Investigating Russia’s role in interfering and possibly hacking the 2016 presidential election vote is at the center of the Green Party-led recount effort.
The recount entered a new phase on Saturday, when both the Hillary Clinton campaign and Donald Trump transition team issued dueling statements about the need to verify the votes in the three states that gave Trump an Electoral College majority. But beyond their appearances, with Clinton’s campaign saying it would participate in the effort, was a remarkable development: the prospect that recount will try to investigate the biggest unanswered question hanging over the election beside who won: did Russia take steps to hack the vote?
Trump called the recount a “ridiculous” effort by the Green that was fleecing donors of the nearly $6 million raised by midday Saturday. But the statement by the Clinton campaign’s top lawyer, Marc Elias, noted in its opening paragraphs that the election, the Democratic Party, and their campaign was repeatedly targeted by the Russians.
“This election cycle was unique in the degree of foreign interference witnessed throughout the campaign: the U.S. government concluded that Russian state actors were behind the hacks of the Democratic National Committee and the personal email accounts of Hillary for America campaign officials, and just yesterday, the Washington Post reported that the Russian government was behind much of the “fake news” propaganda that circulated online in the closing weeks of the election,” Elias wrote on Medium.com, then elaborating their private investigative efforts to assess the impact of Russian interference in the campaign.

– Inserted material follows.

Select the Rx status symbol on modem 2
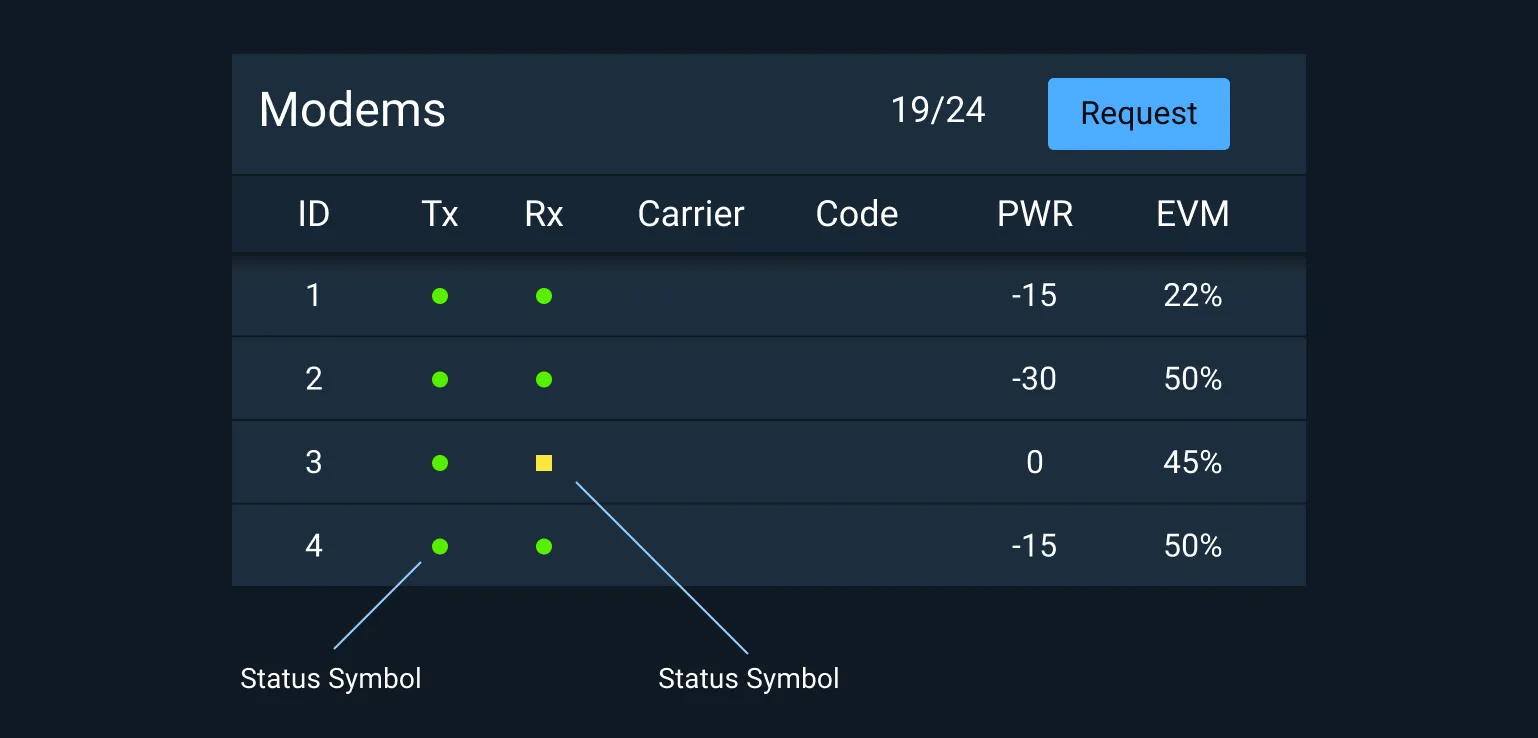The height and width of the screenshot is (738, 1538). click(543, 379)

Going even further, the first recount petition filed by the Greens, in Wisconsin, primarily focused on Russian hacking, not on the more easily understood line of inquiry of different voting technologies reporting different margins of victory for Trump despite their location.
The Green's petition opens by stating they believe “an irregularity” has occurred affecting the entire state. It goes on to say that in August, “foreign operators breached voter registration databases in at least two states and stole hundreds of thousands of voter records” at the same time the e-mail systems of the Democratic National Committee and Clinton campaign were hacked and put online. It lists warnings by federal homeland security officials to states to take steps to protect these databases, and then lays out its theories. First, Wisconsin’s voting systems are aging and known to be susceptible to hackers, “including they can be breached without detection and even after certain security measures are put in place.” And that may account for “a significant increase in the number of absentee voters compared to the last general election. This significant increase could be attributed to a breach of the state’s electronic voter database.”